[ENTRIES SUPPLIED — start]
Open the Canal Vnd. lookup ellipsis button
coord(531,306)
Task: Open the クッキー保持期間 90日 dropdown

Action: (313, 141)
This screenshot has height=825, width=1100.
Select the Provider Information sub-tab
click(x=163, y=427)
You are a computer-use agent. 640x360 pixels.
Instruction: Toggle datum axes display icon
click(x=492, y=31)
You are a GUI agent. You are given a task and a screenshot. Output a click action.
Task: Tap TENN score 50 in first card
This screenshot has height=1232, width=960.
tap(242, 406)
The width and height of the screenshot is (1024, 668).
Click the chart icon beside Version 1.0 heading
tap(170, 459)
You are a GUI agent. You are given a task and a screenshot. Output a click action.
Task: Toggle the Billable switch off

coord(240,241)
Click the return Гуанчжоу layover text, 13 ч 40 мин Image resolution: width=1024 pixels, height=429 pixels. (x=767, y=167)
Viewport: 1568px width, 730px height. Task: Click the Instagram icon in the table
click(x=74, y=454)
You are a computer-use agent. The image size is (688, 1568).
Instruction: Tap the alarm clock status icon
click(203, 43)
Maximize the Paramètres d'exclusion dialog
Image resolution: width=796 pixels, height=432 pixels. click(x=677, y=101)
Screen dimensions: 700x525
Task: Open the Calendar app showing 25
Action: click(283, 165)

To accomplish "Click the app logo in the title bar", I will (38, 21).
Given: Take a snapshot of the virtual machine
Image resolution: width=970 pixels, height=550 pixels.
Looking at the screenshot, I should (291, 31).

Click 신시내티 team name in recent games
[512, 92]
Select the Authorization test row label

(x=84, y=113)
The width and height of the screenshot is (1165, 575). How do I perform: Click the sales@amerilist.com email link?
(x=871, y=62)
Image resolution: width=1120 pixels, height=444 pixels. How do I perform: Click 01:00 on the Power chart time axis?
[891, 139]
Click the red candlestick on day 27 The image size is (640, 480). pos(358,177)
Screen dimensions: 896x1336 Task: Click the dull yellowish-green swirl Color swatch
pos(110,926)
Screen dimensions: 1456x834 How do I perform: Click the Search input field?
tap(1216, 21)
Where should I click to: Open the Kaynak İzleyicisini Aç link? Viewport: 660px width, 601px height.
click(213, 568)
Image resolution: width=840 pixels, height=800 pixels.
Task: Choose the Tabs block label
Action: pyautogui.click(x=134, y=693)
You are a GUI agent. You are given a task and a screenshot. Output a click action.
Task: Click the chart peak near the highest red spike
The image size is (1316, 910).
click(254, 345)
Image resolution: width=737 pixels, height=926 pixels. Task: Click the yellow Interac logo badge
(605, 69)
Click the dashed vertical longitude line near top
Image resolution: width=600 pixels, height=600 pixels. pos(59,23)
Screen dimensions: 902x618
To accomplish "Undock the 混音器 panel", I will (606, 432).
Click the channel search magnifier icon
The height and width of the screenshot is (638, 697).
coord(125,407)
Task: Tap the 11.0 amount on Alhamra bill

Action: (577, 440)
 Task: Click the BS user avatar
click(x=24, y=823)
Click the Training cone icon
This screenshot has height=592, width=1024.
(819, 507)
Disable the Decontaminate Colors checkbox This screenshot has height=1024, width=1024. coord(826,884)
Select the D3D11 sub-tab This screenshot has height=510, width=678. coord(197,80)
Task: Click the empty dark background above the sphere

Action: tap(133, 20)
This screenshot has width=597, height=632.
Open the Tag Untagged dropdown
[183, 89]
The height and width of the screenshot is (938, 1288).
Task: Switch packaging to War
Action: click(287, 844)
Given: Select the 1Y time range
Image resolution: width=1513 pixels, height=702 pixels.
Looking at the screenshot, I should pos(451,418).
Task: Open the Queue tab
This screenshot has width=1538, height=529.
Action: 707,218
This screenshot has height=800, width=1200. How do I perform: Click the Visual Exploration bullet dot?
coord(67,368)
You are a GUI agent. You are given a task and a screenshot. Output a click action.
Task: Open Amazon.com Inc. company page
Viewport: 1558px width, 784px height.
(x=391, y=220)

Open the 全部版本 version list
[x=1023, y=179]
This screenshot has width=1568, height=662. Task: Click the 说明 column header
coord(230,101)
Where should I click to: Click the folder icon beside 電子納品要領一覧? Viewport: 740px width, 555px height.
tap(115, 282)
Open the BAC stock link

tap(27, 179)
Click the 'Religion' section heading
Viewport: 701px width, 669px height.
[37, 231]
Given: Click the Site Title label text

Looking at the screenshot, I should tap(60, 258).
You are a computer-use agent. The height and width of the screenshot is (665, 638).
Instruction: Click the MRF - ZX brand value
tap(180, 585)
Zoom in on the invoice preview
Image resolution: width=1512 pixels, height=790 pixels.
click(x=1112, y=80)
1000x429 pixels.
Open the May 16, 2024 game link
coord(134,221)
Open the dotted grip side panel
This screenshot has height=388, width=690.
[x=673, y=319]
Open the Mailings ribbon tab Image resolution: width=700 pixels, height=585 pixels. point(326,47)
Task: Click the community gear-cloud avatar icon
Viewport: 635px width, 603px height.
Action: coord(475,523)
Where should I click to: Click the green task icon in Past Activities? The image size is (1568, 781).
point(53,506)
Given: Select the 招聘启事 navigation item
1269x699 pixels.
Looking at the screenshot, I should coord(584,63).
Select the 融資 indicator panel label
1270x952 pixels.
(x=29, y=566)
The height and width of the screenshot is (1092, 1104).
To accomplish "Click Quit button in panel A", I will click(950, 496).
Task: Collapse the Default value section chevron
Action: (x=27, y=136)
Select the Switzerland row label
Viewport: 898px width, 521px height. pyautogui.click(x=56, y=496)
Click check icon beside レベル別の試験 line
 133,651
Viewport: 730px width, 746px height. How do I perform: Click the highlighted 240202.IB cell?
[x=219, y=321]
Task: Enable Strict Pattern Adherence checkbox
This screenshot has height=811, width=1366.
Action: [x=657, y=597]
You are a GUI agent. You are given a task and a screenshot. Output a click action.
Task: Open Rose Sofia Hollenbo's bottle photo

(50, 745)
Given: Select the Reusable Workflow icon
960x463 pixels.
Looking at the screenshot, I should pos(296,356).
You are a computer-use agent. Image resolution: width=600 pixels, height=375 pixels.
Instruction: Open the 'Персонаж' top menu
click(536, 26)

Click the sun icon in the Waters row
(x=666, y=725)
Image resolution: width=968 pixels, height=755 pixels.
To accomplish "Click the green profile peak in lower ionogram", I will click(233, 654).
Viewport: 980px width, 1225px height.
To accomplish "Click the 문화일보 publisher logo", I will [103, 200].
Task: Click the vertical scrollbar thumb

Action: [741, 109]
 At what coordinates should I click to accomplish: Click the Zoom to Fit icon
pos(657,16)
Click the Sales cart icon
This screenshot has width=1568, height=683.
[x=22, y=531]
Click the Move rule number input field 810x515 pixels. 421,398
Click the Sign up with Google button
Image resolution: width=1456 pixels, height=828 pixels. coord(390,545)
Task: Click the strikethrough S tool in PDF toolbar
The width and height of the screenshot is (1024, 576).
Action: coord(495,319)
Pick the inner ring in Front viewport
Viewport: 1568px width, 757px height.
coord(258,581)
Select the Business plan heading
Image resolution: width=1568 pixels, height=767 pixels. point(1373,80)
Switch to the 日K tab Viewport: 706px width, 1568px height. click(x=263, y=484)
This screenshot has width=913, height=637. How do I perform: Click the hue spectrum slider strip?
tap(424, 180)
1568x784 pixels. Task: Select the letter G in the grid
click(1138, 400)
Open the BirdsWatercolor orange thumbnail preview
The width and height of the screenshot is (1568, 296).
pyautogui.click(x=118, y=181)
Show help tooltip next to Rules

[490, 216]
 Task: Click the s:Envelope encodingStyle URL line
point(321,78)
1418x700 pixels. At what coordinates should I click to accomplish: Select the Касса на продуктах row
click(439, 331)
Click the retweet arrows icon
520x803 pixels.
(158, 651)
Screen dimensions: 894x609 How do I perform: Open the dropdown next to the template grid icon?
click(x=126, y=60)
[ENTRIES SUPPLIED — finish]
▶ _EXERCISE AIM_:
Write out only the lines that run from the line containing "Given: Select the 1Y time range" through the line containing "The height and width of the screenshot is (1092, 1104).", both included, exactly as they appear above.

▶ _OUTPUT FOR THIS TASK_:
Given: Select the 1Y time range
Image resolution: width=1513 pixels, height=702 pixels.
Looking at the screenshot, I should pos(451,418).
Task: Open the Queue tab
This screenshot has width=1538, height=529.
Action: 707,218
This screenshot has height=800, width=1200. How do I perform: Click the Visual Exploration bullet dot?
coord(67,368)
You are a GUI agent. You are given a task and a screenshot. Output a click action.
Task: Open Amazon.com Inc. company page
Viewport: 1558px width, 784px height.
(x=391, y=220)

Open the 全部版本 version list
[x=1023, y=179]
This screenshot has width=1568, height=662. Task: Click the 说明 column header
coord(230,101)
Where should I click to: Click the folder icon beside 電子納品要領一覧? Viewport: 740px width, 555px height.
tap(115, 282)
Open the BAC stock link

tap(27, 179)
Click the 'Religion' section heading
Viewport: 701px width, 669px height.
[37, 231]
Given: Click the Site Title label text

Looking at the screenshot, I should tap(60, 258).
You are a computer-use agent. The height and width of the screenshot is (665, 638).
Instruction: Click the MRF - ZX brand value
tap(180, 585)
Zoom in on the invoice preview
Image resolution: width=1512 pixels, height=790 pixels.
click(x=1112, y=80)
1000x429 pixels.
Open the May 16, 2024 game link
coord(134,221)
Open the dotted grip side panel
This screenshot has height=388, width=690.
[x=673, y=319]
Open the Mailings ribbon tab Image resolution: width=700 pixels, height=585 pixels. point(326,47)
Task: Click the community gear-cloud avatar icon
Viewport: 635px width, 603px height.
Action: coord(475,523)
Where should I click to: Click the green task icon in Past Activities? The image size is (1568, 781).
point(53,506)
Given: Select the 招聘启事 navigation item
1269x699 pixels.
Looking at the screenshot, I should coord(584,63).
Select the 融資 indicator panel label
1270x952 pixels.
(x=29, y=566)
The height and width of the screenshot is (1092, 1104).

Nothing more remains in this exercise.